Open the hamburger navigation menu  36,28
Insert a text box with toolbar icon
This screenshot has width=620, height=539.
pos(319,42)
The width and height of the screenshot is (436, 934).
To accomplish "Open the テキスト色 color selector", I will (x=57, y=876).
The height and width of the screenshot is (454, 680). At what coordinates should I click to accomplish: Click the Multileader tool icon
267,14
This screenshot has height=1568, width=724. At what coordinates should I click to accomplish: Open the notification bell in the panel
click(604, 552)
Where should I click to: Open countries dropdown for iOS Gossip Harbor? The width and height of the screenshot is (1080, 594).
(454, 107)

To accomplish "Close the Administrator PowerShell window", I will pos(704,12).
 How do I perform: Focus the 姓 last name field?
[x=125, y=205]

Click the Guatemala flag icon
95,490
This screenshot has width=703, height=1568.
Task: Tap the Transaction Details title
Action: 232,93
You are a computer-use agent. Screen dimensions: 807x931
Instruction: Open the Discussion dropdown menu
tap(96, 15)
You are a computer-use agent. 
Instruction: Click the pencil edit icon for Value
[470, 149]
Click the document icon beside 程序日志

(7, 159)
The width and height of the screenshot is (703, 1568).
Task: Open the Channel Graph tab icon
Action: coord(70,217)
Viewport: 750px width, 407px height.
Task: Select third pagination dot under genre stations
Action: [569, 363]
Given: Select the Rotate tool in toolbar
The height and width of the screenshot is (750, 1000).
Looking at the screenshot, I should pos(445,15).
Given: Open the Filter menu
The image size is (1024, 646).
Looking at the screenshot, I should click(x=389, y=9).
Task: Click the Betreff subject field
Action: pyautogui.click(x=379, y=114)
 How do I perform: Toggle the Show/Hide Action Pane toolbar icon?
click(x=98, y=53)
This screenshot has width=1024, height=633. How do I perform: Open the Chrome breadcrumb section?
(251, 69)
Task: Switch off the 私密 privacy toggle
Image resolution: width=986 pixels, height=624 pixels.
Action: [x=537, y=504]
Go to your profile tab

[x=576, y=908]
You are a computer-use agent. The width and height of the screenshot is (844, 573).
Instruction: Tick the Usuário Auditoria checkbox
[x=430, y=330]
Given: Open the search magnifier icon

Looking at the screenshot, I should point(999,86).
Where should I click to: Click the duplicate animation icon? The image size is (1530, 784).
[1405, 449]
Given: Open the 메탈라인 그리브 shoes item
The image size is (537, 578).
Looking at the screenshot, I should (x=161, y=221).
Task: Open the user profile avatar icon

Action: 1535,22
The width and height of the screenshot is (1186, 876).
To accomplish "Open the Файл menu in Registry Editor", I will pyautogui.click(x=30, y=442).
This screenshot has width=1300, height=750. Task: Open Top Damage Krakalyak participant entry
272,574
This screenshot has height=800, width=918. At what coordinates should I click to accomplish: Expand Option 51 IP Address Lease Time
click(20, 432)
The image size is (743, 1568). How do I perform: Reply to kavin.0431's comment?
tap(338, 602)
---+---
# What the exercise asks
Arrange every line of the material above into a Markdown table with two columns, Row and Line. Number the rows in order and leave out the blank lines.

# Result of this exercise
| Row | Line |
|---|---|
| 1 | Open the hamburger navigation menu  36,28 |
| 2 | Insert a text box with toolbar icon |
| 3 | This screenshot has width=620, height=539. |
| 4 | pos(319,42) |
| 5 | The width and height of the screenshot is (436, 934). |
| 6 | To accomplish "Open the テキスト色 color selector", I will (x=57, y=876). |
| 7 | The height and width of the screenshot is (454, 680). At what coordinates should I click to accomplish: Click the Multileader tool icon |
| 8 | 267,14 |
| 9 | This screenshot has height=1568, width=724. At what coordinates should I click to accomplish: Open the notification bell in the panel |
| 10 | click(604, 552) |
| 11 | Where should I click to: Open countries dropdown for iOS Gossip Harbor? The width and height of the screenshot is (1080, 594). |
| 12 | (454, 107) |
| 13 | To accomplish "Close the Administrator PowerShell window", I will pos(704,12). |
| 14 |  How do I perform: Focus the 姓 last name field? |
| 15 | [x=125, y=205] |
| 16 | Click the Guatemala flag icon |
| 17 | 95,490 |
| 18 | This screenshot has width=703, height=1568. |
| 19 | Task: Tap the Transaction Details title |
| 20 | Action: 232,93 |
| 21 | You are a computer-use agent. Screen dimensions: 807x931 |
| 22 | Instruction: Open the Discussion dropdown menu |
| 23 | tap(96, 15) |
| 24 | You are a computer-use agent.  |
| 25 | Instruction: Click the pencil edit icon for Value |
| 26 | [470, 149] |
| 27 | Click the document icon beside 程序日志 |
| 28 | (7, 159) |
| 29 | The width and height of the screenshot is (703, 1568). |
| 30 | Task: Open the Channel Graph tab icon |
| 31 | Action: coord(70,217) |
| 32 | Viewport: 750px width, 407px height. |
| 33 | Task: Select third pagination dot under genre stations |
| 34 | Action: [569, 363] |
| 35 | Given: Select the Rotate tool in toolbar |
| 36 | The height and width of the screenshot is (750, 1000). |
| 37 | Looking at the screenshot, I should pos(445,15). |
| 38 | Given: Open the Filter menu |
| 39 | The image size is (1024, 646). |
| 40 | Looking at the screenshot, I should click(x=389, y=9). |
| 41 | Task: Click the Betreff subject field |
| 42 | Action: pyautogui.click(x=379, y=114) |
| 43 |  How do I perform: Toggle the Show/Hide Action Pane toolbar icon? |
| 44 | click(x=98, y=53) |
| 45 | This screenshot has width=1024, height=633. How do I perform: Open the Chrome breadcrumb section? |
| 46 | (251, 69) |
| 47 | Task: Switch off the 私密 privacy toggle |
| 48 | Image resolution: width=986 pixels, height=624 pixels. |
| 49 | Action: [x=537, y=504] |
| 50 | Go to your profile tab |
| 51 | [x=576, y=908] |
| 52 | You are a computer-use agent. The width and height of the screenshot is (844, 573). |
| 53 | Instruction: Tick the Usuário Auditoria checkbox |
| 54 | [x=430, y=330] |
| 55 | Given: Open the search magnifier icon |
| 56 | Looking at the screenshot, I should point(999,86). |
| 57 | Where should I click to: Click the duplicate animation icon? The image size is (1530, 784). |
| 58 | [1405, 449] |
| 59 | Given: Open the 메탈라인 그리브 shoes item |
| 60 | The image size is (537, 578). |
| 61 | Looking at the screenshot, I should (x=161, y=221). |
| 62 | Task: Open the user profile avatar icon |
| 63 | Action: 1535,22 |
| 64 | The width and height of the screenshot is (1186, 876). |
| 65 | To accomplish "Open the Файл menu in Registry Editor", I will pyautogui.click(x=30, y=442). |
| 66 | This screenshot has width=1300, height=750. Task: Open Top Damage Krakalyak participant entry |
| 67 | 272,574 |
| 68 | This screenshot has height=800, width=918. At what coordinates should I click to accomplish: Expand Option 51 IP Address Lease Time |
| 69 | click(20, 432) |
| 70 | The image size is (743, 1568). How do I perform: Reply to kavin.0431's comment? |
| 71 | tap(338, 602) |